Q. Nebraska's Jordy Bahl won the USA Softball Player of the Year last night. Having played against Nebraska earlier in the season, and I know it was a long time ago, but what challenges does she present when you were scouting her and playing against her?

GERRY GLASCO: Jordy is unbelievable just what she's meant to the sport of softball. She became a legend at 14, 15 in travel ball circuits and then goes to Oklahoma and then goes home. What she brought to the sport on the mound, in the batter's box, her enthusiasm, her hustle and the speed, the way she plays the game is unbelievable.

Jordy, she presents as many obstacles as any one player could present. She's just a multi-talented athlete and unbelievably fierce competitor. So a lot is the answer to your question.

Q. NiJa, I know that your faith is important to you. In what ways have you seen God at work in this journey?

NIJAREE CANADY: I feel like the biggest thing for me is just knowing like softball's not my ride or die, like it's not -- yes, I work hard for it, but at the end of the day, like I feel like my job here is just to spread my faith to as many people as I can, and right now I use softball to do that.

Just knowing that this world is not going to be my final place, like the end goal is to be with my Savior, Jesus Christ, and I'm just using softball to spread that message.

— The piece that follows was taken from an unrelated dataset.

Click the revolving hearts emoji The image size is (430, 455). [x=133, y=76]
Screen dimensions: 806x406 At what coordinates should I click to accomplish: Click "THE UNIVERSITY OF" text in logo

I feel like you can play freely too just knowing that. There's been times in my career where I feel like a lot of pressure, but I feel like, as I got older in my junior and senior year, I'm just relying more on my faith and just knowing that this game doesn't define me.

Q. For the players, I'm wondering how you each feel about that kind of villainous tag? Because there's the argument that people are tired of kind of super building in college, but certainly there's the argument that your coach made that sometimes what else are you supposed to do because the transfer portal is what it is.

KAITLYN TERRY: Looking at us as like villains, it's just something that we kind of figured, or I kind of also figured walking into Texas Tech. It's also that doesn't define us. Like the way we play or what does happen, we're all playing softball at the end of the day. It doesn't matter what team you're on or anything that happens outside of that.

I just think that, as long as we play the game, we're fine.

NIJAREE CANADY: I feel like everyone talks about wanting to grow softball and wanting more eyes on softball, wanting people to watch softball and wanting just female sports to be as big as male sports. At the end of the day, transfers happen in male and female sports, so if you want the game to grow, this kind of stuff comes with it.

I just feel like it gets more eyes on softball, and at the end of the day, I feel like that's what everyone wants.

JACKIE LIS: Yeah, we can't control what people are going to say about us. They don't know our journeys like I do and the rest of the team does. We know why we're here, what we're supposed to do here, so we try to control that side of things and not really focus on what everybody else might think of us.

Q. If you look at this field, lots of -- got two teams who have never made it before, teams that have never won championships before, and then there's UCLA, sort of the grand holdover, one of those early powerhouses that has remained. I know they're not your focus, but what about them has enabled, in your mind, them to remain relevant even as the sport has changed so much?

GERRY GLASCO: There's so much, like the transition, like the foundation that Sue Enquist laid. Other coaches obviously, but I'm starting with Sue. Obviously the coaches there now had great influence from Coach Enquist, and they've done a great job of maintaining the traditions of UCLA and the status of UCLA.

Extremely talented. The power that they've had and shown this year -- I never thought it was possible for a team to hit 200 home runs. The things they've done is just incredible. So they just did a great job of never letting it slip away and keeping that foundation that they established back in the '80s and '90s to keep growing and growing, and here they are today, like they're a power.